Crypto markets are on alert ahead of a significant year-end event. More than $27 billion in Bitcoin and Ethereum options will expire on Deribit on December 26, representing over half of the exchange’s total open interest. Analysts and traders are monitoring the situation closely, as this "Boxing Day" expiry could trigger market movements extending into 2026 and mark one of the largest structural adjustments in crypto history.
Bitcoin and Ethereum Face Record Expiry
Today’s options expiry is historic. Bitcoin accounts for $23.6 billion of expiring contracts, while Ethereum represents $3.8 billion. Current market values are approximately $89,394 for BTC and $2,987 for ETH. Yet, the focus is less on immediate price movements and more on the mechanics behind these contracts.
Call options outweigh puts nearly three to one, indicating widespread bullish sentiment, though the implications are complex. Max pain levels, where sellers benefit most, are near $95,000 for BTC and $3,000 for ETH. Spot prices often move toward these levels as traders and institutions adjust their positions before expiry.
🎄 Year-End Options Expiry 🎄
— Deribit (@DeribitOfficial) December 23, 2025
This Friday, a massive $28.5B in BTC and ETH options expire on Deribit, the largest expiry on record -representing over half of total open interest -$BTC: $23.4B+ notional | Put Call: 0.36 | Max Pain: $96K
$1.2B in put OI clustered at $85K, with… pic.twitter.com/c1l3r7Ac6U
Rollover activity is also affecting short-term market moves. Many institutions are moving positions to January contracts to reduce risk, which can make the data harder to read. According to Greeks.live, although puts accounted for nearly 30% of recent block trades, this should not be taken as a bearish signal. These positions are usually absorbed by smaller traders seeking better pricing.

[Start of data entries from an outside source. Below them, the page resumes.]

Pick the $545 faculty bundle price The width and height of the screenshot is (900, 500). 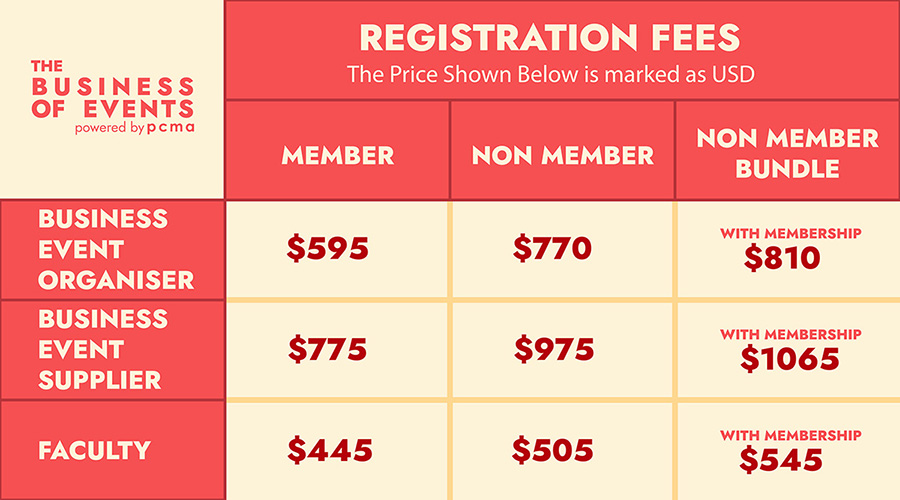pyautogui.click(x=782, y=460)
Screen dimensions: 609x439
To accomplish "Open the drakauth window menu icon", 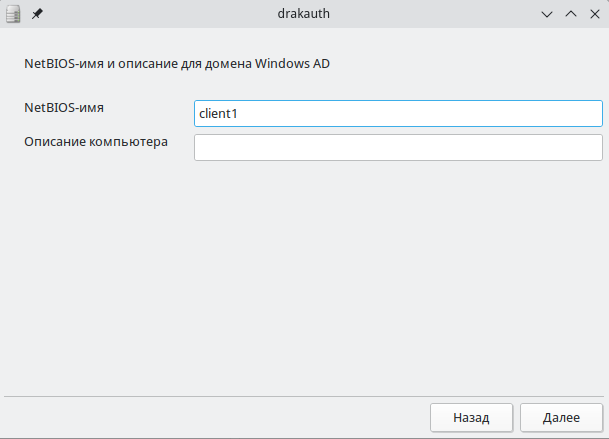I will 14,14.
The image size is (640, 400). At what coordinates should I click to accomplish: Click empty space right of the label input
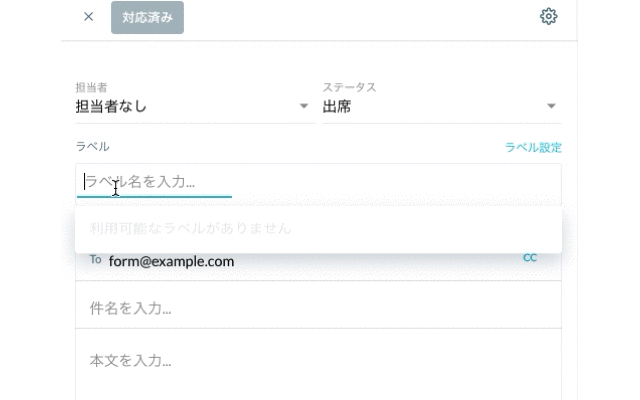(x=400, y=183)
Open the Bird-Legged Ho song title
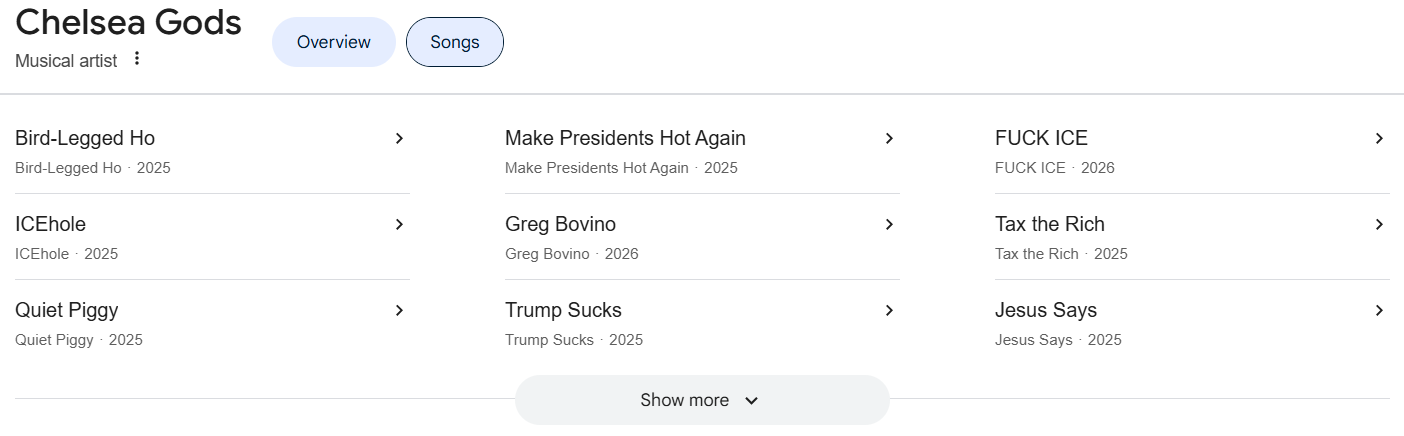The height and width of the screenshot is (436, 1404). coord(85,138)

With the annual expiration approaching, over half of all options will expire this Friday, the DEC 26th. Rollover trades are now the dominant force in trading volume.
— Greeks.live (@GreeksLive) December 25, 2025
This creates significant signal noise, making options data unreliable as a trading signal in recent days. For… pic.twitter.com/zGcBFdaOq0
Market Volatility and Trader Behavior
Even with a big expiry, volatility has eased. Bitcoin’s 30-day implied volatility is around 42%, down from 63% in late November. However, calm markets do not remove risk. Large expiries can spark quick trading as traders close or roll positions, potentially moving prices in the short term.

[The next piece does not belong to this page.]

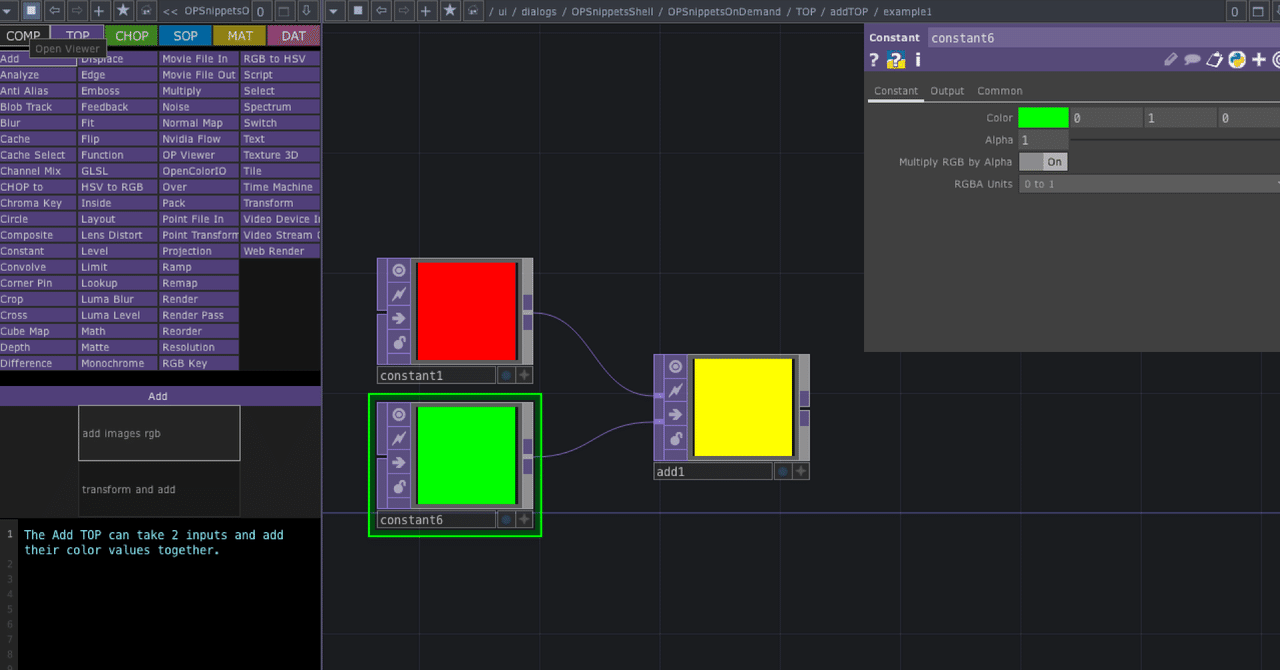This screenshot has height=670, width=1280.
Task: Click the copy parameters clipboard icon
Action: (x=1214, y=59)
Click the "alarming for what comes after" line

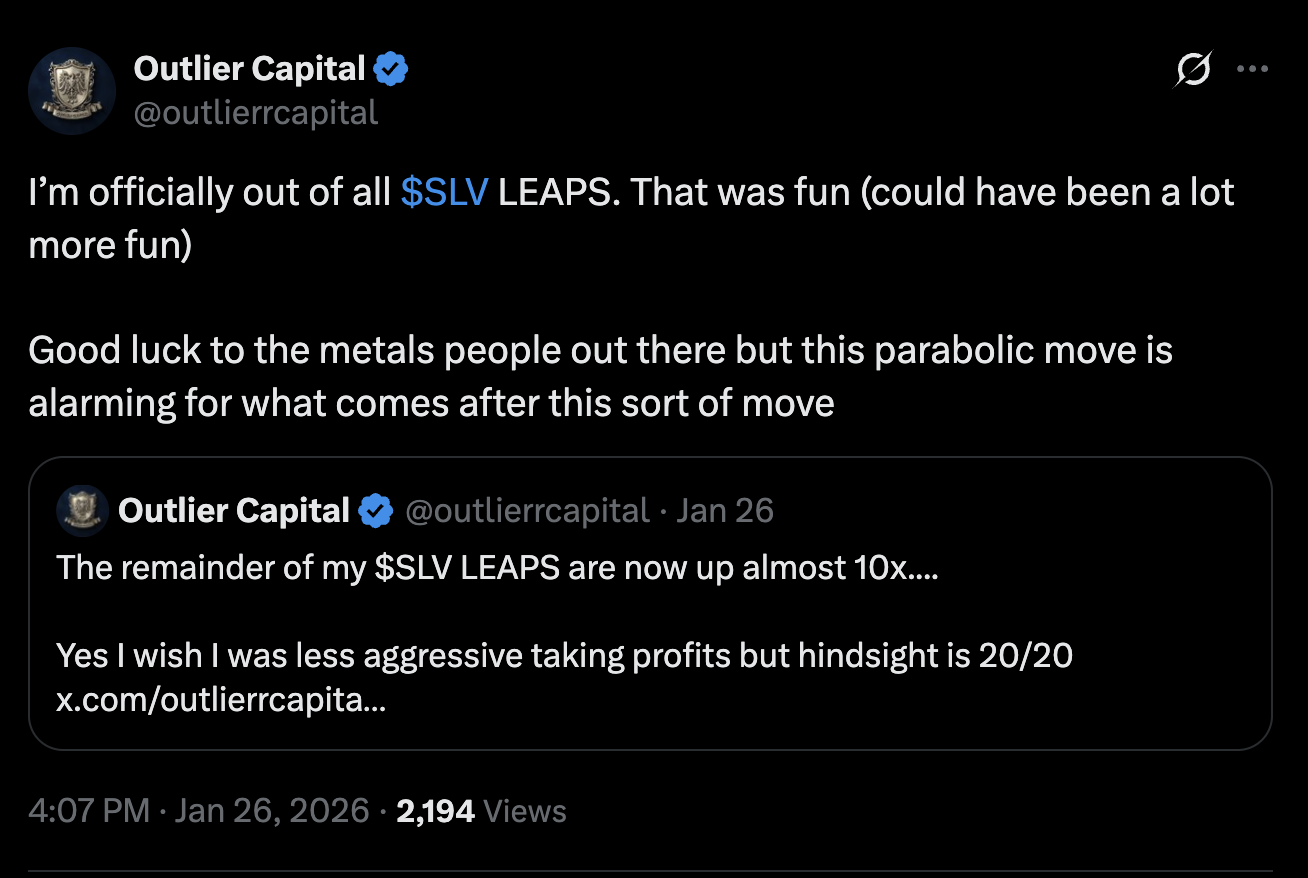click(431, 403)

Institutional activity will strongly influence market behaviour. Bitcoin calls between $100,000 and $116,000 dominate, while $85,000 puts are the main downside protection. Ethereum shows a similar pattern, with calls mostly above $3,000. How leftover or rolled positions are handled could affect BTC and ETH prices into early 2026.

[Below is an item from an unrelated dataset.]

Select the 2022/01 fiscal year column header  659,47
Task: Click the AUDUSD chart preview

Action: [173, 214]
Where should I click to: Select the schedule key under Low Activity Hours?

Year-end liquidity is also important. Trading is thinner now, which can make large moves more noticeable. Even with calm markets, the combination of size, positioning, and timing means sudden swings are possible.
Implications for the Year Ahead
Large options expiries are more than just routine events; they often shape the market’s direction for the coming months. Flows after expiry can influence early trends, reducing certain resistance levels while exposing areas where liquidity is limited.
For BTC and ETH, the expiry carries dual implications. It provides a chance for traders and institutions to consolidate gains or hedge, yet it also poses risk, as sudden moves in low-liquidity markets can cause notable volatility. The choice to let December put open interest expire at 08:00 UTC on Deribit or to extend it will decide if the downside risk is driven by year-end factors or points to a structural reset.
What Does It Mean for Investors?
For investors, the $27 billion options expiry points to possible short-term volatility. Price swings are likely as positions are closed or rolled, particularly in the thinner year-end markets.
The event also offers a glimpse of early 2026 trends. Watching post-expiry flows, changes in open interest, and institutional activity can help investors estimate potential price ranges and manage risk more effectively.